In a follow-up study to a report released in December 2015, the Department of Environmental Protection Thursday confirmed there is no radiation concern for Tenmile Creek in Greene County near the Clyde Mine Water Treatment Facility.
“The results from testing conducted throughout 2016 were similar to those taken in 2015, at which time DEP concluded there was no risk of radioactivity,” said John Stefanko, DEP Executive Deputy Secretary for Programs. “The samples for this study were put through rigorous testing and reached the same conclusions.”

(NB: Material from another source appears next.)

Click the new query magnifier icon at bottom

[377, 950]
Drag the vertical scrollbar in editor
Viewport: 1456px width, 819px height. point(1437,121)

All water samples were below the EPA drinking water limit of 5 picocuries per liter(pC/L) for radium-226 and radium-228. Any radiation that was detected was consistent with background levels for southwest Pennsylvania.
DEP’s Bureau of Laboratories personnel conducted the radiological analyses using several analytical methods. Water samples were analyzed using radiochemistry extraction methods, consistent with EPA standards.
In addition, water samples were analyzed using EPA-approved methods for the same non-radiological parameters performed in June 2015. The Bureau of Laboratories staff tested for typical water quality parameters associated with coal mine drainage and the major cations and anions commonly found in groundwater in Pennsylvania.
After reviewing the non-radiological parameters of the raw and treated mine discharge samples, DEP’s Bureau of Mining Programs personnel concluded that the analysis results from 2016 are comparable to those from June 2015 and within a normal range of fluctuation for these parameters that would be expected when sampling occurs at various times throughout the year.
A complete copy of the sample results and analysis is available online.